DIPENDENZA ENERGETICA

DIPENDENZA ENERGETICA

Occorre saper ascoltare i campanelli d’allarme

Già dal primo anno degli studi in Economia, si insegna agli studenti: ‘Mai avere un solo cliente, mai avere un solo fornitore’.
Se, infatti, sulle prime può sembrare utile in termini organizzativi, specie se consente di praticare condizioni più vantaggiose di quelle mediamente offerte dal mercato di riferimento, si rivela spesso controproducente per il monocommittente, che rischia di rimanere ‘ostaggio’ delle decisioni dell’unico cliente/fornitore.
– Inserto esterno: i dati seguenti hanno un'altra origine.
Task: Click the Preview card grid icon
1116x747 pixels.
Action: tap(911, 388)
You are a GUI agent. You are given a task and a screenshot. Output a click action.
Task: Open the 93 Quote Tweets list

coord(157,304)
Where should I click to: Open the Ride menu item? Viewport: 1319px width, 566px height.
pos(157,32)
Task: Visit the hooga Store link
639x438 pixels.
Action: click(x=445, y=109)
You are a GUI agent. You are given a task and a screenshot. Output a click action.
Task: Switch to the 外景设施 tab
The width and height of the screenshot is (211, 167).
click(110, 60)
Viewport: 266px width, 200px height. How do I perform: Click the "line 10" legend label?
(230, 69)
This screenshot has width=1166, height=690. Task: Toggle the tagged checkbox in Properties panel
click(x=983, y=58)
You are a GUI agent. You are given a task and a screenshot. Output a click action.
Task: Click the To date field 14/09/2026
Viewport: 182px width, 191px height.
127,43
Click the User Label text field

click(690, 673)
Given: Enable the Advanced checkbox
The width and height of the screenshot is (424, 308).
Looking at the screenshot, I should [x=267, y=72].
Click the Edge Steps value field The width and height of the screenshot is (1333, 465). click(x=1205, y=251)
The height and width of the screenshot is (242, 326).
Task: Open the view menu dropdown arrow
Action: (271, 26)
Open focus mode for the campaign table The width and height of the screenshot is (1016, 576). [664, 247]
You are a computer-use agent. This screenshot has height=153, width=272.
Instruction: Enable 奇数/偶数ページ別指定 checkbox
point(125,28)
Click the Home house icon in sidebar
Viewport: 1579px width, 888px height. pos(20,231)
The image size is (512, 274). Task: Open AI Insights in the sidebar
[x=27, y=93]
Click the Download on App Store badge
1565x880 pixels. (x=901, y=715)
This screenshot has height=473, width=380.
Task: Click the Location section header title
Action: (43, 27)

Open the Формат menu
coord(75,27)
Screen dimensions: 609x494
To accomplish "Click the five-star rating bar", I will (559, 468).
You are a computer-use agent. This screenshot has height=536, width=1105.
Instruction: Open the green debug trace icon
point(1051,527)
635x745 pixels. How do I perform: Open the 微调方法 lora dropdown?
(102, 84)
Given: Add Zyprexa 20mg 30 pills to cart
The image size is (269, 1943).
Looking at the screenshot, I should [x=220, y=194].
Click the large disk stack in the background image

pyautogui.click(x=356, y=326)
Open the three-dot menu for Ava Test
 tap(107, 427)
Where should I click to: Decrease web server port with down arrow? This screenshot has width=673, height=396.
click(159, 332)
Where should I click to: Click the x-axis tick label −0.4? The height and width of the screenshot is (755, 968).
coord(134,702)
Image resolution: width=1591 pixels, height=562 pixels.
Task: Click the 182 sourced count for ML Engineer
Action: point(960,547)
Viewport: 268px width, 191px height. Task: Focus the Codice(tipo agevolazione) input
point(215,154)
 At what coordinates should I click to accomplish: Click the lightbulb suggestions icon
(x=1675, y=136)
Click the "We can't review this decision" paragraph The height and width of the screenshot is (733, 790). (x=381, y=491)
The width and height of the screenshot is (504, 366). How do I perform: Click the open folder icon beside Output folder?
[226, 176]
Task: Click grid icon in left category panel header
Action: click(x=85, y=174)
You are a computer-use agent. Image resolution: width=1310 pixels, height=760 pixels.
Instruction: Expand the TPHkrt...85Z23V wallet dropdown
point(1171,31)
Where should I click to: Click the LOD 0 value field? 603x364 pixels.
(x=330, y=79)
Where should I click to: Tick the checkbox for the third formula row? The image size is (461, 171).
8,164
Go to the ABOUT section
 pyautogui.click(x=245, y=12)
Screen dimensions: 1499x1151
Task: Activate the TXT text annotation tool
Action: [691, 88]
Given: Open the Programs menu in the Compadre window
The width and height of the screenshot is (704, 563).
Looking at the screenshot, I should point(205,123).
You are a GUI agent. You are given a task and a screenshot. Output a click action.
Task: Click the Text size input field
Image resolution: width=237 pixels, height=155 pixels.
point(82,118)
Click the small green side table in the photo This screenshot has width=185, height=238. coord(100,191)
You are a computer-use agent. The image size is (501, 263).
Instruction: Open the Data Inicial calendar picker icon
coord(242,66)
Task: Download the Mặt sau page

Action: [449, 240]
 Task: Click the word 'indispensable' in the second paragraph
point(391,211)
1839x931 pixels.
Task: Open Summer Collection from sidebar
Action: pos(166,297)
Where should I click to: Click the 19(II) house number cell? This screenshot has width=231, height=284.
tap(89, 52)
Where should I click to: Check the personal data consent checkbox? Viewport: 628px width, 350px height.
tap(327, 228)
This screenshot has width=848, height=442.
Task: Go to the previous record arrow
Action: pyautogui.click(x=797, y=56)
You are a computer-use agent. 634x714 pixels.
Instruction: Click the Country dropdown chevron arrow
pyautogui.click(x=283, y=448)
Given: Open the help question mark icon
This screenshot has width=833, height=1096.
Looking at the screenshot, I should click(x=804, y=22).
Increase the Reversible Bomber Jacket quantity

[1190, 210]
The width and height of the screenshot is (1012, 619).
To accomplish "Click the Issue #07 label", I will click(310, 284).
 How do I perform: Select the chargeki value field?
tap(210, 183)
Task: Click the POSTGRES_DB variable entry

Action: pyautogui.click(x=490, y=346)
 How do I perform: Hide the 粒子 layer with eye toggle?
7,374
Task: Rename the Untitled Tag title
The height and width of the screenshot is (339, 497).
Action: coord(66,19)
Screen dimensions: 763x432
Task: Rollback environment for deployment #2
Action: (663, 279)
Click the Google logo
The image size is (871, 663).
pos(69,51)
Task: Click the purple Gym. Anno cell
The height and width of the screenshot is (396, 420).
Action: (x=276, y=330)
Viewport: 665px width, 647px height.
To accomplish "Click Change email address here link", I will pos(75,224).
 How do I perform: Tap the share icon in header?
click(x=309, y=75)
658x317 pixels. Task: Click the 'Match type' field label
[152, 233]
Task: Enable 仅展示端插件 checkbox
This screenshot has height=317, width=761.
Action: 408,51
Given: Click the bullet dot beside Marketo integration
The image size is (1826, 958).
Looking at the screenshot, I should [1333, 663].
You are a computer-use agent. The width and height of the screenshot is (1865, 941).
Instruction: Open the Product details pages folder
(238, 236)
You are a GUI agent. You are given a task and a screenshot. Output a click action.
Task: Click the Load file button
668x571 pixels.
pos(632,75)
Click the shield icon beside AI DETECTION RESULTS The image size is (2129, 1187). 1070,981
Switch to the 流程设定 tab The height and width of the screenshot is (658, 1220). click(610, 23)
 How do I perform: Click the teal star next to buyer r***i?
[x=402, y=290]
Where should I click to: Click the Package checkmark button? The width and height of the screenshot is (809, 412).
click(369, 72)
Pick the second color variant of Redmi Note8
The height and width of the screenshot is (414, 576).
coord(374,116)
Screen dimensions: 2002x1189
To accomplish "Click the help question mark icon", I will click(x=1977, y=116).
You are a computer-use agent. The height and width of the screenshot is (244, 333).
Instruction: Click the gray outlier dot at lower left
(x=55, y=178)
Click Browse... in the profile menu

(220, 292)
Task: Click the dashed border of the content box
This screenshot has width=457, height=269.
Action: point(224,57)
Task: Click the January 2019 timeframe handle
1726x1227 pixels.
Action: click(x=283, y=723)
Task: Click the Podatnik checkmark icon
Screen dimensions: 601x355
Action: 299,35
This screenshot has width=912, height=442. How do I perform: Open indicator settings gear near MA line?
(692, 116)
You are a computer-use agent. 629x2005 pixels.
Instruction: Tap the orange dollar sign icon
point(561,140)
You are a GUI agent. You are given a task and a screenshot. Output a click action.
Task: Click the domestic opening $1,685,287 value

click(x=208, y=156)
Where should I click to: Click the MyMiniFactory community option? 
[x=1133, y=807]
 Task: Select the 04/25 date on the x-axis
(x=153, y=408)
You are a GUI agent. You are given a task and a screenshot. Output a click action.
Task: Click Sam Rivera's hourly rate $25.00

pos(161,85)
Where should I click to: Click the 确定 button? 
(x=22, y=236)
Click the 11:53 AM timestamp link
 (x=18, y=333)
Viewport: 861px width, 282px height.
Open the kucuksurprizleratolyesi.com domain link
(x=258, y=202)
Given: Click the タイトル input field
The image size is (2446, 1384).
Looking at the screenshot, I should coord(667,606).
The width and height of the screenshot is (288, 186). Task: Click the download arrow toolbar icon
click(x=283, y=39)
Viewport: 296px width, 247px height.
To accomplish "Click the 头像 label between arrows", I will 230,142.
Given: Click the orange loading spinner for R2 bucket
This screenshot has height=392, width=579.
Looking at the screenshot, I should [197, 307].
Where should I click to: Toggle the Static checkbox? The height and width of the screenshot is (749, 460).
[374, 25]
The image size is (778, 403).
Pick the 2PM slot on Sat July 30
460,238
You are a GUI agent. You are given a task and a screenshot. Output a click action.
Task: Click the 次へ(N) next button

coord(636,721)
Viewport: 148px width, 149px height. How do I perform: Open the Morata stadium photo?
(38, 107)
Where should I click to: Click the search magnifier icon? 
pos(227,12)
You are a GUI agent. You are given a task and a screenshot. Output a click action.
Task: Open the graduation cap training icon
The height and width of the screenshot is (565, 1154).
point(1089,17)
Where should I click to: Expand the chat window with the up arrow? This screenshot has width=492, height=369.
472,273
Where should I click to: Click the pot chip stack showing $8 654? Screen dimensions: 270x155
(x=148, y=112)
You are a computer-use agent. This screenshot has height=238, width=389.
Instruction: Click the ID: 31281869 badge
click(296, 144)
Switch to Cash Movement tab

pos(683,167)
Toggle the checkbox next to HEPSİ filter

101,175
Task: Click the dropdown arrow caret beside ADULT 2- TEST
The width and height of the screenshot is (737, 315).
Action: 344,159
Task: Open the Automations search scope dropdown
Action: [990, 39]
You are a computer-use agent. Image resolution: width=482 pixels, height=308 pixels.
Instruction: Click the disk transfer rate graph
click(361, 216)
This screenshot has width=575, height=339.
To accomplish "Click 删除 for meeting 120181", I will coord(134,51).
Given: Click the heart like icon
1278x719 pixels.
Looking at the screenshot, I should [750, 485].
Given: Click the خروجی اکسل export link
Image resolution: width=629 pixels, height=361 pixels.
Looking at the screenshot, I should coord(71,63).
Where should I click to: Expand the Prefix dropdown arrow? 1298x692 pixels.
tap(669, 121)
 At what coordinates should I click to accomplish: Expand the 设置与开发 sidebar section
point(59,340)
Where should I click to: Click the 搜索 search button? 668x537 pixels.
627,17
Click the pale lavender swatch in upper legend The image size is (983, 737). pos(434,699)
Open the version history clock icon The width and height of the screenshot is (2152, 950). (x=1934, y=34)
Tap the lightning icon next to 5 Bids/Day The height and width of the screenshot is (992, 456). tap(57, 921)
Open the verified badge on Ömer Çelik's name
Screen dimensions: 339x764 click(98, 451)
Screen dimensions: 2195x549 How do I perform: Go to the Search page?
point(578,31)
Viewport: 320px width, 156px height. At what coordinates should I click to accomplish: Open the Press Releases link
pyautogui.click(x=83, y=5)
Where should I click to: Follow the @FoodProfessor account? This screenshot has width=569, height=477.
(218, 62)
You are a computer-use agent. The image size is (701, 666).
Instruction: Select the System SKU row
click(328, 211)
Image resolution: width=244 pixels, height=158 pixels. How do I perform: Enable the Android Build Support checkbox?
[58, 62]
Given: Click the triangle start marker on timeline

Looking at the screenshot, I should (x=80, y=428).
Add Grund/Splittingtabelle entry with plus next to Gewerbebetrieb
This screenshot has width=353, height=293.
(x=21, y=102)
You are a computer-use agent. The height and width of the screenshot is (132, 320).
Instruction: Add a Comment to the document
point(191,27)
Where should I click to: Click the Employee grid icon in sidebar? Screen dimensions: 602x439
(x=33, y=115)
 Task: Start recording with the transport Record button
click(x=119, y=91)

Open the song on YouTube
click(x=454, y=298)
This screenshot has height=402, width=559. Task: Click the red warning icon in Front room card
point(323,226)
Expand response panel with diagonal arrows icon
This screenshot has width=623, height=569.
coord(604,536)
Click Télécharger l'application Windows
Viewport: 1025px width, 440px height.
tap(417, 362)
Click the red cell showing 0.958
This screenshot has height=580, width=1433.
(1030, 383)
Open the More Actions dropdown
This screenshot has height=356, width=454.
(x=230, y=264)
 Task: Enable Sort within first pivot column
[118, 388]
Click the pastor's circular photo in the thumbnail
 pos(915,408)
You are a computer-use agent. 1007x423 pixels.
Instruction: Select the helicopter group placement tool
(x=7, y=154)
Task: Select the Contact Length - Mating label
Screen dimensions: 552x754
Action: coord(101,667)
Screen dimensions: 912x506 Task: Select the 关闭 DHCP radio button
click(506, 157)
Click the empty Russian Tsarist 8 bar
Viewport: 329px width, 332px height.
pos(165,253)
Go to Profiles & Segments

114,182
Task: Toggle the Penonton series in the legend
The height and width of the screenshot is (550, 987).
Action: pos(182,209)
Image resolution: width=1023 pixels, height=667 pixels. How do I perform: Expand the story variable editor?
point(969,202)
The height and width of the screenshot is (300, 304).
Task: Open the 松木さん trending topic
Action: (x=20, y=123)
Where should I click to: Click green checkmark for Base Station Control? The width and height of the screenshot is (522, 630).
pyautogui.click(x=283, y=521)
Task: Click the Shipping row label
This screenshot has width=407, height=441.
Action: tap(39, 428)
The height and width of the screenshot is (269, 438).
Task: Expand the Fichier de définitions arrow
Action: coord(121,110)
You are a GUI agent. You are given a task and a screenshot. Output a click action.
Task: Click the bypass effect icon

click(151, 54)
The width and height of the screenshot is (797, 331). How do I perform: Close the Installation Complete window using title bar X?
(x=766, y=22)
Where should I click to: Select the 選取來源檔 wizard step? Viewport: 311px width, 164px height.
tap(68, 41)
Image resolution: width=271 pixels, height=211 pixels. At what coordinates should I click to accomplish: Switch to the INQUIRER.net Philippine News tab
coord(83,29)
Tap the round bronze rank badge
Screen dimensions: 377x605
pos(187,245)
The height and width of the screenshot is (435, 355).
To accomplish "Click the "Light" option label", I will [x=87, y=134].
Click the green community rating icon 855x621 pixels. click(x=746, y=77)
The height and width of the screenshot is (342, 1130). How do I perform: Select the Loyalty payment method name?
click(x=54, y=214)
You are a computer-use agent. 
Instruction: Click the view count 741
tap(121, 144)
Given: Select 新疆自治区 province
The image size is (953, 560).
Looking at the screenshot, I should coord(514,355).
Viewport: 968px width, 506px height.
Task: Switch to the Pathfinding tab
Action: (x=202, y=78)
È la situazione nella quale versano l’Europa e soprattutto l’Italia, Paese di grande tradizione, di eccellenze nell’industria di trasformazione, ma poco ricco di materie prime quali petrolio, gas, carbone, grano, metalli.
Il conflitto attualmente in corso tra Ucraina e Russia, con le conseguenze che porta con se anche sul piano delle forniture (gas e petrolio dalla seconda, grano e mais dalla prima), ha reso improvvisamente manifeste le difficoltà dovute alla mancanza di indipendenza nell’approvvigionamento di risorse strategiche.
Si appalesa con drammatica chiarezza la mancanza a livello nazionale ed europeo di un Piano di emergenza energetica (con iniziative e programmazione di breve e medio termine) e la riduzione degli investimenti sulle rinnovabili e l’efficientamento energetico, attuata dai governi dal 2011 al 2019, sconta la sua miopia, fra tante gravi omissioni.

L’idea da più lati avanzata è quella di riattivare le centrali a carbone. Questo, è certo, tradirebbe gli obiettivi di riduzione della CO2 per il 2030 e il 2050.
Parimenti, si suggerisce di implementare i gassificatori.
Ma se, da un lato, la prima soluzione non consentirebbe di dare risposta adeguata al fabbisogno, dall’altro v’è che il gas liquefatto a -172° e trasportato ‘via acqua’ costa molto più di quello importato con i gasdotti dalla Russia, anche in termini ambientali.

La contingenza spinge a puntare sulle energie rinnovabili, soprattutto in un Paese come l’Italia, dotato di un territorio morfologicamente dotato e che si presta maggiormente a più soluzioni.

Questo, però, implica una seria modifica della normativa in vigore, anche nel verso di semplificare le procedure per superare la zavorra burocratica, e implementare gli incentivi,
Urge un piano energetico nazionale che tenga conto anche dei mini e micro impianti, da installarsi non solo su terreni agricoli, ma anche su superfici degradate (es. siamo tra i primi in Europa per capannoni abbandonati).
Sino a che gli incentivi saranno gestiti tramite le banche ed erogati solo in funzione dei kW prodotti, senza facoltà di vendere l’energia prodotta in ottica di prossimità, i privati saranno fortemente disincentivati a produrre più di quanto loro necessita, con conseguente limite alla diffusione virtuosa della tecnologia alternativa.

Se i grandi impianti, solare, idrico ed eolico, sono appannaggio di grandi investitori e devono sottostare a maggiori controlli, soprattutto paesaggistici, quelli più piccoli dovrebbero essere più facili da installare.
Un esempio su tutti: la nuova diga foranea di Genova, per la quale la Sovraintendenza Speciale per il PNRR, sollevando un gran polverone, ha chiesto di stralciare dal progetto le pale eoliche, in quanto prevedeva turbine alte 50 metri laddove si sarebbe potuto preservarlo prevedendovi pale eoliche dell’altezza di 20 metri, meno produttive ma anche meno impattanti sul paesaggio.

Allo stato, il problema è più legislativo che tecnologico.

Occorre una regolazione chiara e di agevole attuazione, ispirata a ragionevolezza e davvero volta a incentivare le installazioni, la creazione di una rete decentrata di impianti di autoproduzione (in condomini, zone industriali e luoghi degradati), preservando il valore paesaggistico nazionale, e la possibilità di vendita diretta dell’energia elettrica.

L’ennesimo campanello d’allarme che la situazione attuale rappresenta si fa accorato invito a rimettere in equilibrio le ragioni dell’economia con quelle prioritarie della collettività e dell’ambiente.